Idiots, both of them, but especially Stedd! Didn’t he understand the blue fire would kill Anton even if the monstrous lion didn’t? What in the name of the Abyss had happened to carrying out Lathander’s mission?

But then again, why was Anton surprised that everything that had happened since he’d first met the allegedly holy child was coming to naught in the end? That simply made it of a piece with the rest of life. Grinning a grin that hurt his newly crooked jaw, determined to score at least one more attack on his towering opponent, he took fresh grips on the hilts of his blades.

Then Stedd raised his hands and called the name of his deity.

Red-gold light washed through the trees. Anton cried out as pain fell away from him in an instant, the sudden relief as shocking as an unexpected blow. He glanced at his arms and found that the lumps and knots were gone.

Meanwhile, the lion faltered and shuddered as the sapphire flame wreathing its mane guttered out to reveal the shaggy gold beneath. When the last tongue of fire disappeared, it wheeled away from Anton to peer back in the direction of the camp.

Stedd dropped to his knees and then flopped onto the ground. Umara kneeled beside him.

Anton watched the lion for another breath-it had, after all, just been doing its level best to kill him-and then, still keeping a wary eye on it, he made his way to his companions. As he did, he noticed no blue flames were burning anywhere.

Stedd looked up at him with a certain smugness. “Told you … I needed to figure out the fire,” he wheezed.

CHAPTER NINE

It reassured Umara to hear Stedd speak, especially because the child had tried to be funny. He likely hadn’t strained himself beyond endurance. Still, she asked, “Are you all right?”

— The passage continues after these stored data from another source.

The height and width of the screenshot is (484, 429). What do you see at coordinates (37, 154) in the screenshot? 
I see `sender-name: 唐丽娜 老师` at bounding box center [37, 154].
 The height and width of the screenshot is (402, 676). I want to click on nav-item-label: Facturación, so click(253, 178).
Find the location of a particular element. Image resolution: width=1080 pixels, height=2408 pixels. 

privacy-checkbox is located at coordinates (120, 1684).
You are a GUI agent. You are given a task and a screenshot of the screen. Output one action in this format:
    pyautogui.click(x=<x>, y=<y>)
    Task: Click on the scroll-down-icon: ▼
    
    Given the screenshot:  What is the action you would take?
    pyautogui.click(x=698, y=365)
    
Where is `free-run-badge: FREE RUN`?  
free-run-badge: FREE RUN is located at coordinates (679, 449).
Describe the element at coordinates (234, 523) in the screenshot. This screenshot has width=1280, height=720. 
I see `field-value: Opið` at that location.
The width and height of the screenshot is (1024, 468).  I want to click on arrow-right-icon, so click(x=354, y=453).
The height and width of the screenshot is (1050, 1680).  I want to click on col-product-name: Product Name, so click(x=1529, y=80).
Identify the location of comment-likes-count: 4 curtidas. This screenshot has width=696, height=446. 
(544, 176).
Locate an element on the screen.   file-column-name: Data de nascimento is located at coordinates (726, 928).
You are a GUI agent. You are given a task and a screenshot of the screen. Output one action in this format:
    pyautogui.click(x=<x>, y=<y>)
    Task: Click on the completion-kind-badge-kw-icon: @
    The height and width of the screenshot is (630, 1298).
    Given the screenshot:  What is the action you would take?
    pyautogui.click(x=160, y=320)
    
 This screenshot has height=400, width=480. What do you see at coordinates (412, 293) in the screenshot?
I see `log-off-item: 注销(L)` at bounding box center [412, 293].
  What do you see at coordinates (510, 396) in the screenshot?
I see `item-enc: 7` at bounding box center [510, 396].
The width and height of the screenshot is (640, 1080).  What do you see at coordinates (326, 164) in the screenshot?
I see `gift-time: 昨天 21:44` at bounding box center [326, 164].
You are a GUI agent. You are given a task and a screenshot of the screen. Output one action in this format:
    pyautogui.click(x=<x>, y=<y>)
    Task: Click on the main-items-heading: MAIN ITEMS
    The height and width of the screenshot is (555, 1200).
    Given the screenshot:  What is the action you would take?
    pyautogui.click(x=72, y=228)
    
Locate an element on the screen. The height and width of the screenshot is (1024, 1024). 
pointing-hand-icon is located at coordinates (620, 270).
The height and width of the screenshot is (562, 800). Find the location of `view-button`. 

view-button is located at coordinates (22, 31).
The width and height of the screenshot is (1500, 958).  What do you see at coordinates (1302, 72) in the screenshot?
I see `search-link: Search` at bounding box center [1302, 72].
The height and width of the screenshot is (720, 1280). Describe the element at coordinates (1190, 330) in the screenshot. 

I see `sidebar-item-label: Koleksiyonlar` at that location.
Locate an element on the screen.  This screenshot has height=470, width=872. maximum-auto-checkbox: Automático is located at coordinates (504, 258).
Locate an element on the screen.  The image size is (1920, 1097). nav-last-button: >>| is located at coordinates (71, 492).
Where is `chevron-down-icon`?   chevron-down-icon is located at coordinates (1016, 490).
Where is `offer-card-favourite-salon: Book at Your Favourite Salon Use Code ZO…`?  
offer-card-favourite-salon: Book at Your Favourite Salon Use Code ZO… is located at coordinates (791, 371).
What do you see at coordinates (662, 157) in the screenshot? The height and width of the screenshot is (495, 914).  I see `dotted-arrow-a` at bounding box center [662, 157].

“Just tired,” Stedd replied. “That was … hard.”

“Be ready,” Anton said. “The lion’s taking an interest in us again.”

Umara looked around. Cleansed of the deformities that had been gnarling him into grotesquerie, Anton stood with his bloody swords ready to threaten the gigantic cat turning back in the humans’ direction.

“It’s all right now,” said Stedd.

Umara’s intuition told her the child was correct. The danger was over. But she’d be a dismal excuse for a Red Wizard if she dropped her guard before she was certain. She rose and slid her rustwood wand from her sleeve.

Moving slowly, perhaps to make peaceful intentions evident, the lion padded toward them, and as it did, it shrank. When it halted several paces away, it still stood as high at the shoulder as the largest draught horse, but was no longer the colossus that they had battled with steel and magic.

Despite the absence of blue fire shrouding its mane and its smaller stature, the creature seemed equally impressive, although now in a majestic rather than menacing fashion. Umara almost felt like bowing to it, and when it spoke, she wasn’t surprised.

“I apologize,” the lion rumbled. “I wasn’t in control of my actions. Until the Chosen put it out, the pain of the Blue Fire maddened and diminished me. But I am sorry and shamed nonetheless, for the harm to humans and my own children, too. I can only seek to make amends. I’ve already commanded the other lions to stop fighting and run away. Now, I’m willing to use my powers to heal or fortify any in need of it, starting with you, Lathander’s cub.”